Math 110 - Fall 05 - Lectures notes # 8 - Sep 16 (Friday)

Homework due Thursday, Sep 22:
Sec 2.1: 1 (justify your answers), 3, 4, 5, 6, 7, 13, 14, 15, 16, 17, 18, 19, 
         20, 21, 22, 25, 35, 38

Start reading chapter 2. Just as Chapter 1 generalized ideas
about vectors familiar from math 54, Chapter 2 will generalize
ideas about matrices:

                Ma54          => Ma110
    real numbers              => fields
    vectors of real numbers   => vector spaces
       [ Ex: (x1,x2)          => also P_n(F), Func(R,R), etc ]
    lines and planes through 0=> subspaces
       [ Ex: a*(x1,x2)        => span({s1,s2,...,sn}) ]
    lines are 1D, planes 2D...=> dimension of any vector space

    matrices                  => linear transformations 
       [ Ex: [ 1 2 ]          => also differentiation, integration etc ]
             [ 3 4 ]
    multiplying matrix*vector => applying a linear transformation to a vector
       [ Ex: [ 1 2 ]*[x1]=[  x1+2*x2]  => also T(f(x)) = f'(x)   ]
             [ 3 4 ] [x2] [3*x1+4*x2]
    multiplying matrix*matrix => composing linear transformations
    forming inv(Q)*M*Q        => changing the basis of a linear transformation

Def: Let V and W be vector spaces over F. A function T: V -> W is a 
     linear transformation from V to W (or just linear) 
     if for all x,y in V and c in F
     (a) T(x+y) = T(x) + T(y)
     (b) T(c*x) = c*T(x)

     (note: (a) => (b) if F = Q, but in general need both)

Lemma:
    T(0_V) = O_W
    T linear if and only if T(c*x+y) = c*T(x) + T(y)
    T linear implies T(x-y)=T(x) - T(y)
    T linear if and only if T(sum_i c_i*v_i) = sum_i c_i*T(v_i)

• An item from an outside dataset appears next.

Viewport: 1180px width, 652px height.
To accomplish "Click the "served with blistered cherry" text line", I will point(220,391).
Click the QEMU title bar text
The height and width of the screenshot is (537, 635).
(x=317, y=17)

Ex: V = R^2, W = R, T((x,y)) = x+2*y
ASK & WAIT: Why is T linear?

Ex: V = W = R^2, T((x;y)) = (x+y; -3*x+2*y)
ASK & WAIT: Why is T linear? 
This is also written as the matrix-vector muliplication
     T([ x ]) = [ 1  1 ] * [ x ] = [    x+y   ]
      ([ y ])   [-3  2 ]   [ y ]   [ -3*x+2*y ]
Indeed, T: F^n -> F^m where T is multiplying
an n-vector by an m x n matrix to get an m-vector
is a linear transformation.
In section 2.2, we will systematically write *all* linear
transformations from F^n to F^m as multiplying an n-vector
by an m x n  matrix, to get an m-vector. 
But these are not the only linear transformations.

Ex: V = {differentiable functions from [0,1] to R}
    W = {functions from [0,1] to R}
    T(f(x)) = f'(x) + integral_0^x t^2*f(t) dt
ASK & WAIT: Why is T linear? Is T: V -> V?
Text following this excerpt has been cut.